探討人類纖維母細胞中PKC δ在bFGF誘導urokinase-type plasminogen activator 生成中之重要角色

Abstract

由最近的研究發現，癌細胞可以釋出多種生長因子，進而促使周邊細胞(如纖維母細胞)分泌 uPA，而幫助癌細胞轉移的發生。由本實驗結果發現，使用basic fibroblast growth factor (bFGF) 刺激纖維母細胞 MRC-5，確實可以明顯地增加 uPA 的產生。進一步給予不同的抑制劑來探討其調控的訊息傳遞路徑，發現PD98059 (an ERK 1/2 inhibitor)、Ro318220 和 staurosporine (two PKC inhibitors)、SP600125 (a JNK inhibitor) 及 PDTC (a NF-κB inhibitor) 皆會有效抑制 bFGF 誘發 uPA 產生。尤其可觀察到 PKC inhibitor 具有很強的抑制作用。由於 protein kinase C (PKC) 家族含有 12 種 isoforms，為了進ㄧ步釐清何種 isoform 為主要的調控者，於是給予專一性的 PKC inhibitors來探討。我們發現 rottlerin (a PKC δ inhibitor) 會明顯減少 uPA 的產生。接著以西方點墨法觀察到 rottlerin 可以抑制ERK 1/2磷酸化，但 PD98059 卻不會影響 PKC δ 的活化。由於 ERK 1/2 的活化會影響到 P70S6K 的磷酸化而促進細胞進入轉譯 (translation) 作用，產生大量的蛋白質。在我們的實驗結果中發現給予 PD98059 及 rottlerin 都會抑制 P70S6K 在 Thr421/Ser424 及 Thr389 位置的磷酸化。综合上述的實驗我們可以推測在 MRC-5 細胞中給予 bFGF 刺激 uPA 產生的過程中，藉由 PKCδ 調控 ERK 1/2 的活化，進一步促進 uPA 產生；同時也可能會促進 P70S6K 的磷酸化而使細胞進入轉譯 (translation)，增加蛋白質的生成。另一方面，由於 SP600125 及 PDTC 可以有效抑制 uPA 產生，知道 bFGF 也可能經由 JNK 及 NF-κB 的訊息傳遞路徑來促進 MRC-5 細胞產生 uPA。藉由釐清癌細胞和纖維母細胞之間的交互作用，我們發現癌細胞的侵入及轉移中，PKC δ扮演一個重要的角色，因此PKC δ可作為未來研發抗癌藥物的新標的。

From current studies, cancer cells generate many growth factors to induce adjacent cells, for instance fibroblasts, to secrete uPA then render the occurrence of cancer metastasis. In this study, we found that basic fibroblast growth factor (bFGF) stimulated fibroblast (MRC-5) to produce high level of uPA. Next, by using different protein kinase inhibitors to elucidate the involved signaling pathways, we observed that PD98059 (an ERK 1/2 inhibitor)、Ro318220 and staurosporine (two PKC inhibitors)、SP600125 (a JNK inhibitor) and PDTC (a NF-κB inhibitor), all reduced bFGF-induced uPA. Especially PKC inhibitors had stronger inhibition.
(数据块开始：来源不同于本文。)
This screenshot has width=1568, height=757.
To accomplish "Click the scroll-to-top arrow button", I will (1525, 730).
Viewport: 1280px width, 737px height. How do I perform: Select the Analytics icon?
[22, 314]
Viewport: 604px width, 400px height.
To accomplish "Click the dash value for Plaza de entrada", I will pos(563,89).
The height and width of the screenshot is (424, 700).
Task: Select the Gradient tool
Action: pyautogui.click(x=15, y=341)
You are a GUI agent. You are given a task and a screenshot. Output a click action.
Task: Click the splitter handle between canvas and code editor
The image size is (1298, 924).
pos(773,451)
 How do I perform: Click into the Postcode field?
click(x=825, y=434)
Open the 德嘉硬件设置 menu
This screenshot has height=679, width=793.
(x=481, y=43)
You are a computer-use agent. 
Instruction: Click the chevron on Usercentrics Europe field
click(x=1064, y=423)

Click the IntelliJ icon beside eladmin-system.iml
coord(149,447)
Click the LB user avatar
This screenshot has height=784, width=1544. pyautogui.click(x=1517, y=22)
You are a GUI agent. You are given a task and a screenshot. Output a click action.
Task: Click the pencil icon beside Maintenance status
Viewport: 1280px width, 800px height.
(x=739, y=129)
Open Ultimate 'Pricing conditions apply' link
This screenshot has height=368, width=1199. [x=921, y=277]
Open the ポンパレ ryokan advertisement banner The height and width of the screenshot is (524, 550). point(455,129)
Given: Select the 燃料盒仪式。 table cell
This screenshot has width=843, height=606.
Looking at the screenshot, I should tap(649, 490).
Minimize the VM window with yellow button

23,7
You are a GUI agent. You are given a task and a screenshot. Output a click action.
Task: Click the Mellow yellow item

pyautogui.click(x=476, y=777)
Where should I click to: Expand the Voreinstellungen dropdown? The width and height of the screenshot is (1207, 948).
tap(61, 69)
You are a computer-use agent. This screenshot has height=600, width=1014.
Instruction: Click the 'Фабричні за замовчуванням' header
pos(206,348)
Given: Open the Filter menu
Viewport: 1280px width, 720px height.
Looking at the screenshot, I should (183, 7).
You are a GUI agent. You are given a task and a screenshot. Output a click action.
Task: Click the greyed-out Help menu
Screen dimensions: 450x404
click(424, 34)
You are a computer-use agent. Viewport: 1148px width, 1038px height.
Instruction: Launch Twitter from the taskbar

Because protein kinase C (PKC) family comprises 12 isoforms, we utilized different specific PKC inhibitors to ascertain which isoform is the main factor. We noted that rottlerin, a PKCδ inhibitor, effectively decreased uPA production. Then, we exploited Western blotting analysis to investigate the interaction of different signaling transducers. The data showed that rottlerin could inhibit ERK 1/2 phosphorylation, but PD98059 did not affect PKCδ activation. According to previous studies, ERK 1/2 activation would cause P70S6K phosphorylation that makes cells translate mRNA to synthesize lots of proteins. We found that both PD98059 and rottlerin down-regulated the phosphorylation on Thr421/Ser424 and Thr389 of P70S6K. In this study, we could consider in the process of bFGF-induced uPA in MRC-5 cells, PKCδ caused ERK 1/2 activation and stimulated uPA production; at the same time it might influence P70S6K phosphorylation to let cells go into translation to increase protein synthesis. On the other hand, SP600125 and PDTC lowered uPA level, so in MRC-5 cells, bFGF might apply JNK and NF-κB pathways to induce uPA production. By clarifying the interaction between tumor cells and fibroblasts, we could design new drugs according to each potential target. Our data demonstrate that PKC δ plays a critical role, so we supposed PKCδ could be one of the potential targets for anticancer drug development.